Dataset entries
..........
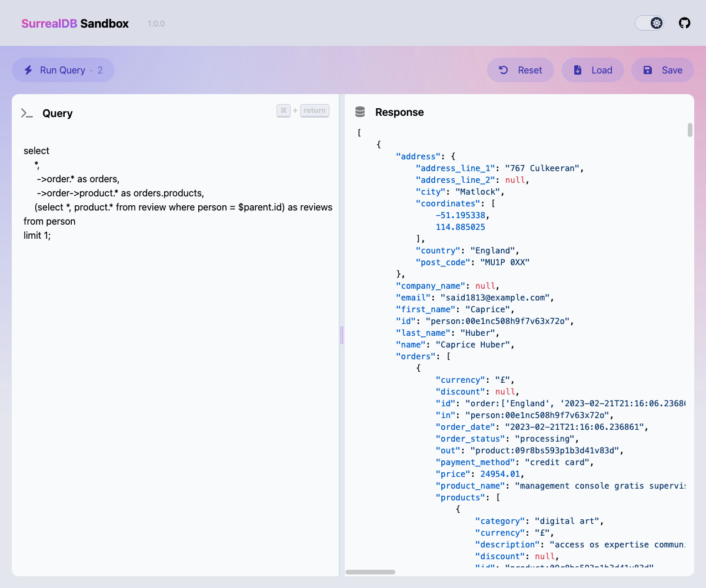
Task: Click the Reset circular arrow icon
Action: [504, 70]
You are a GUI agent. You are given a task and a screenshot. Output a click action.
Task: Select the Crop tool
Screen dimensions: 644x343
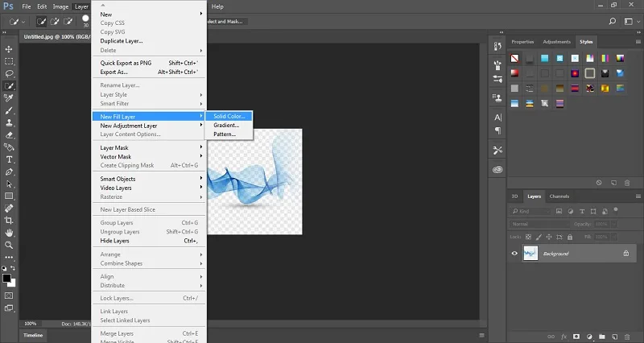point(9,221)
..........
[Your assignment]
Would you reproduce the lines from the one with "You are a GUI" through the final line of the data above, exactly and only those, without any pictures?

[Exercise result]
You are a GUI agent. You are given a task and a screenshot. Output a click action.
Task: Select the Crop tool
Screen dimensions: 644x343
point(9,221)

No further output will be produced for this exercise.